*** Opening Data extracts ***
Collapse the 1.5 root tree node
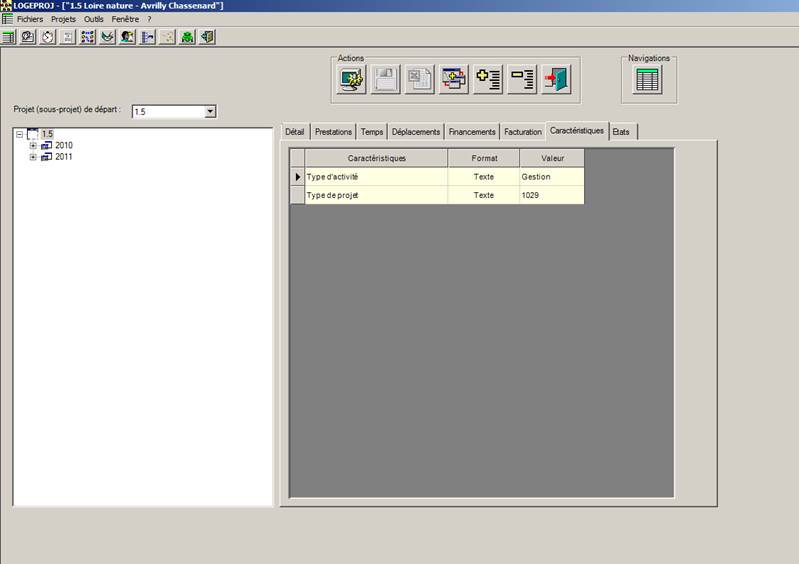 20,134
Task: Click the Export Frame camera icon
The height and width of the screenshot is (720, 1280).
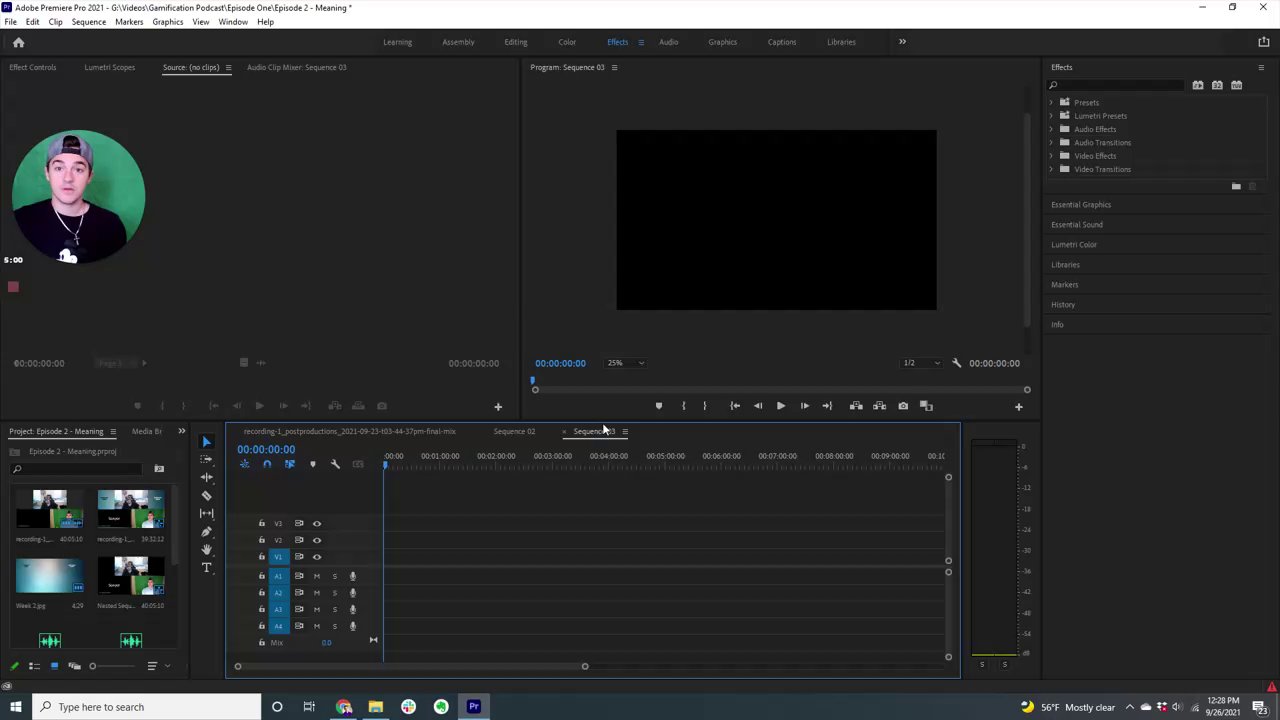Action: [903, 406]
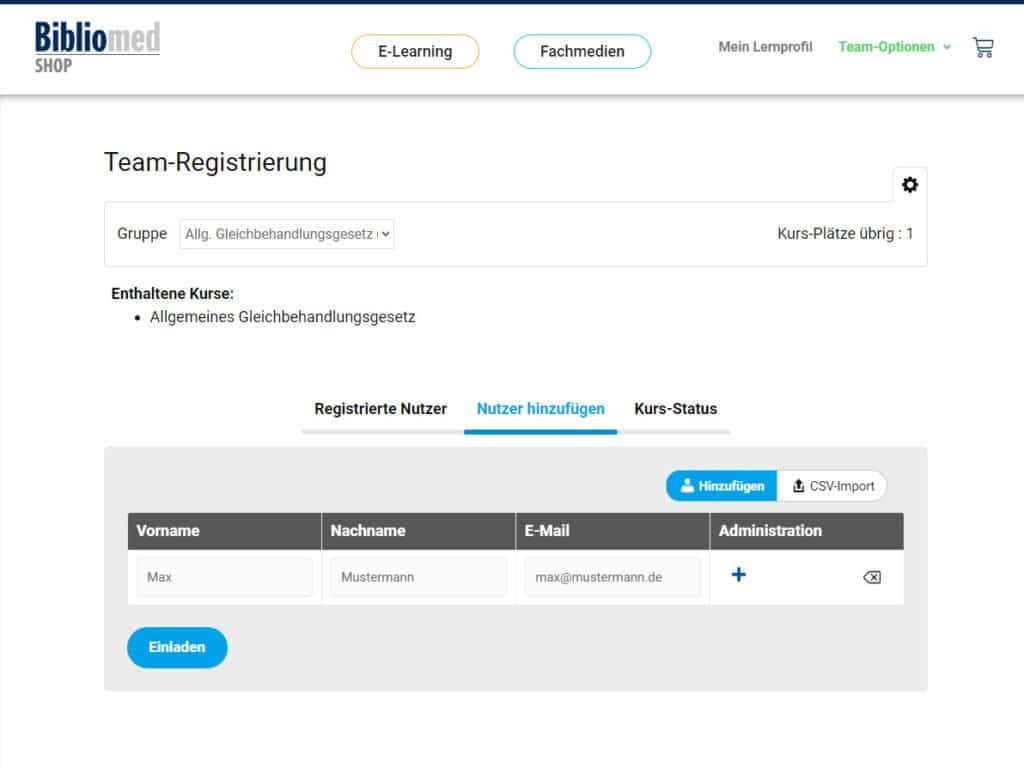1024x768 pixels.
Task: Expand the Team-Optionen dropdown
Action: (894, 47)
*** Closing Data extracts ***
For every entry above, write it out exactly and remove any image.

Problem solution –
Collapse the 1.5 root tree node
 20,134
Task: Click the Export Frame camera icon
The height and width of the screenshot is (720, 1280).
Action: [903, 406]
1024x768 pixels.
Task: Expand the Team-Optionen dropdown
Action: (894, 47)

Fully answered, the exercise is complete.